* **What the task asks**
Repeat exactly, and only, the lines from the line bearing "Click the Stonekorean.com site badge" through the end of the material. Do not copy the pictures.

* **Data**
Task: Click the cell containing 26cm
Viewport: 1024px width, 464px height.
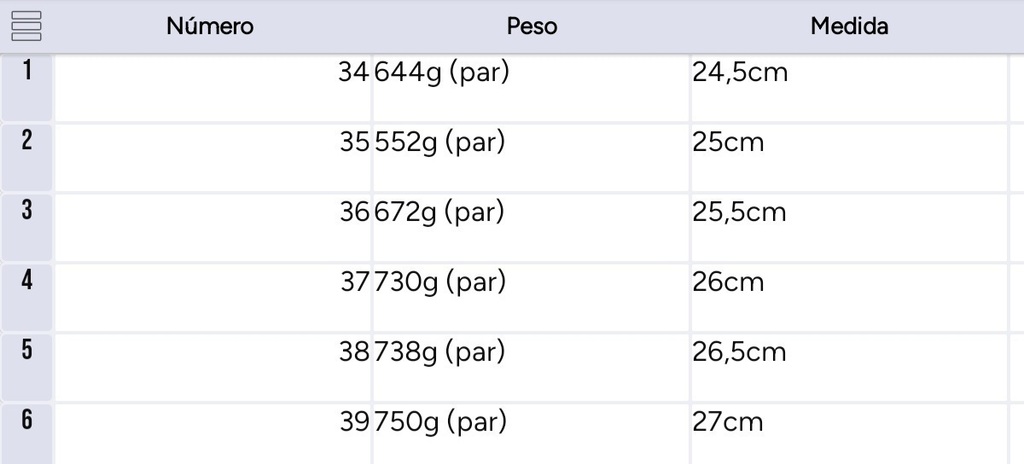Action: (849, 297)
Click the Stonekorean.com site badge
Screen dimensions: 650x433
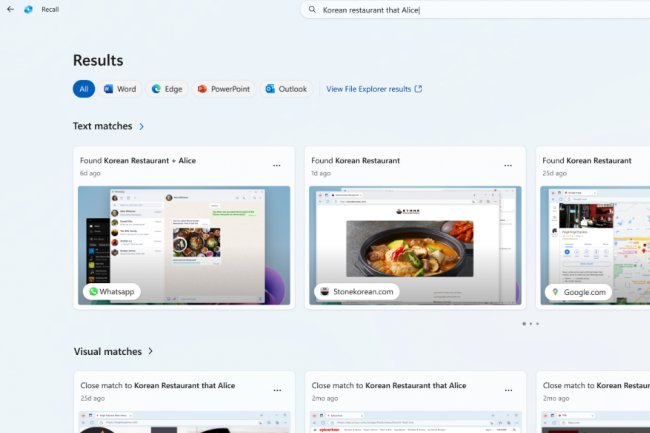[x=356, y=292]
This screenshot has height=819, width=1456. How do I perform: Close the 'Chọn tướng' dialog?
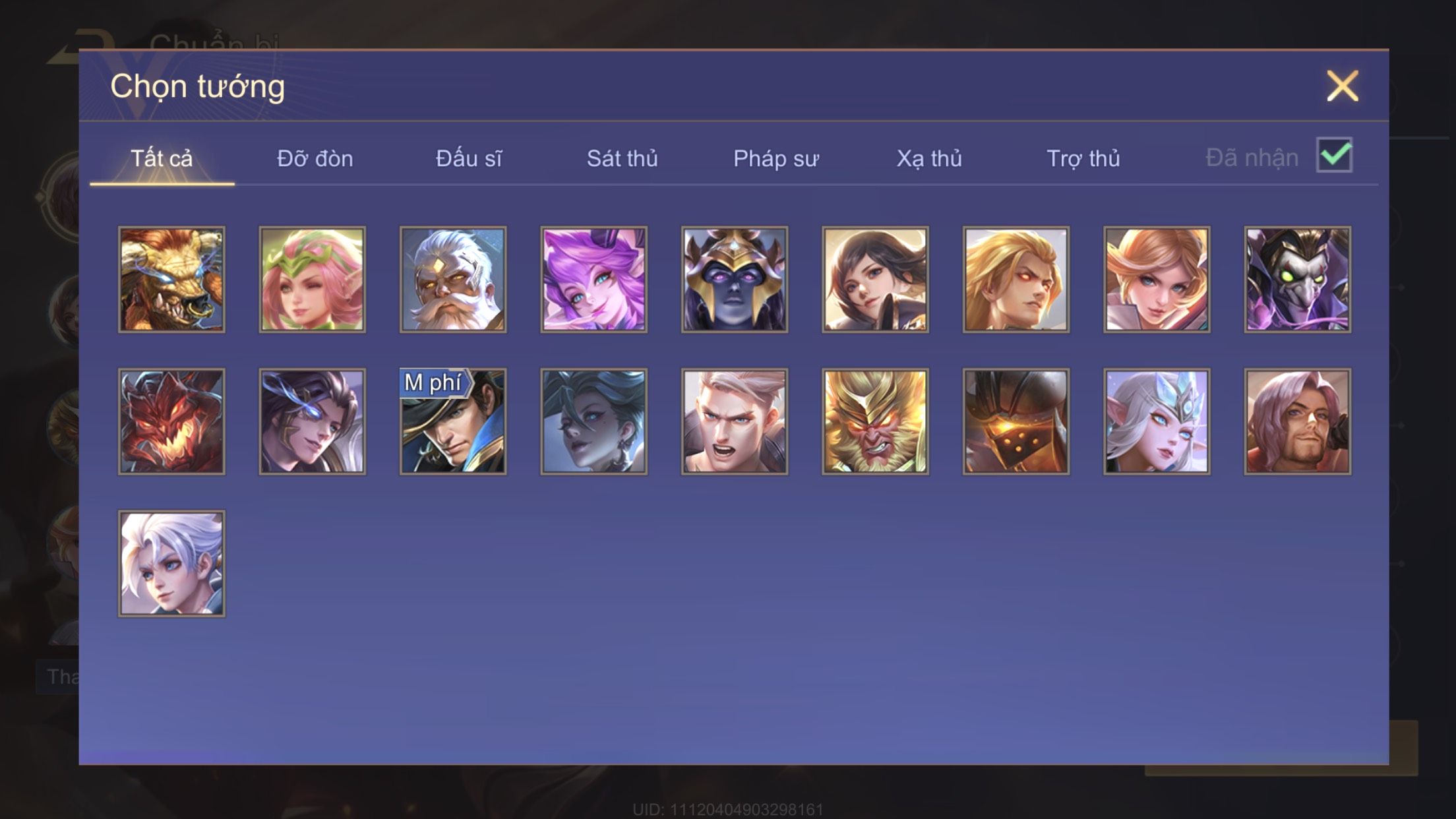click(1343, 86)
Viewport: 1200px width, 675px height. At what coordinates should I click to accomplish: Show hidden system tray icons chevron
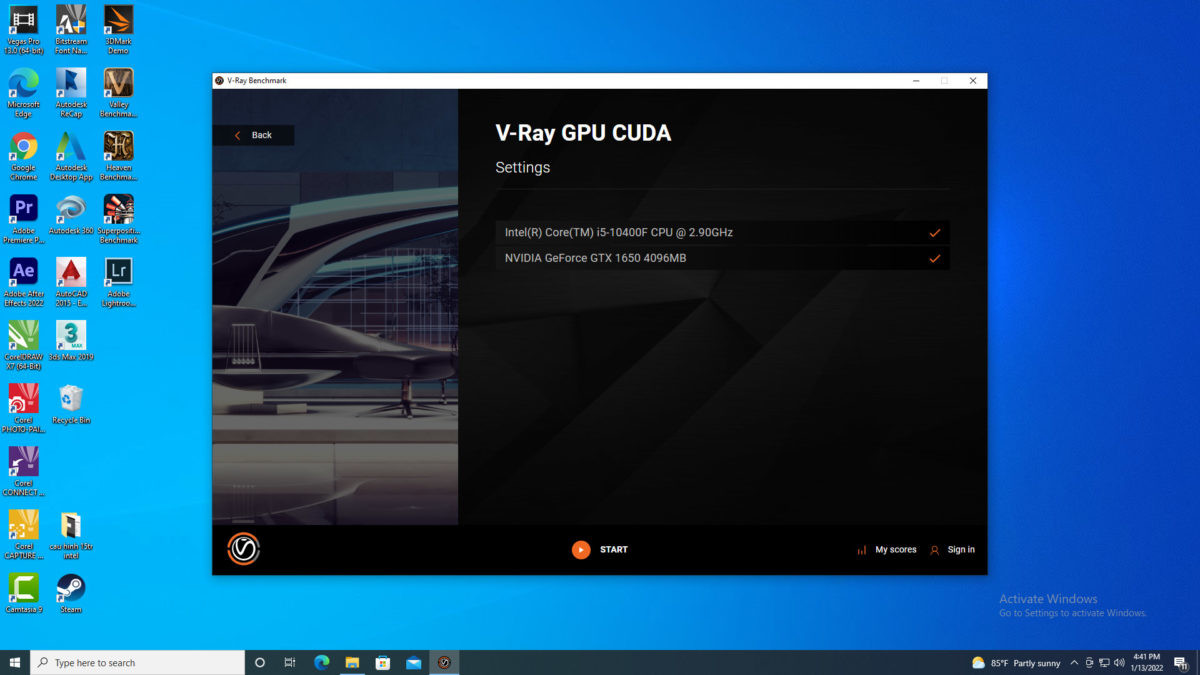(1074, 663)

* **Exercise answer**
Click the Stonekorean.com site badge
Screen dimensions: 650x433
[x=356, y=292]
This screenshot has height=819, width=1456. How do I perform: Close the 'Chọn tướng' dialog?
click(1343, 86)
Viewport: 1200px width, 675px height. At what coordinates should I click to accomplish: Show hidden system tray icons chevron
(1074, 663)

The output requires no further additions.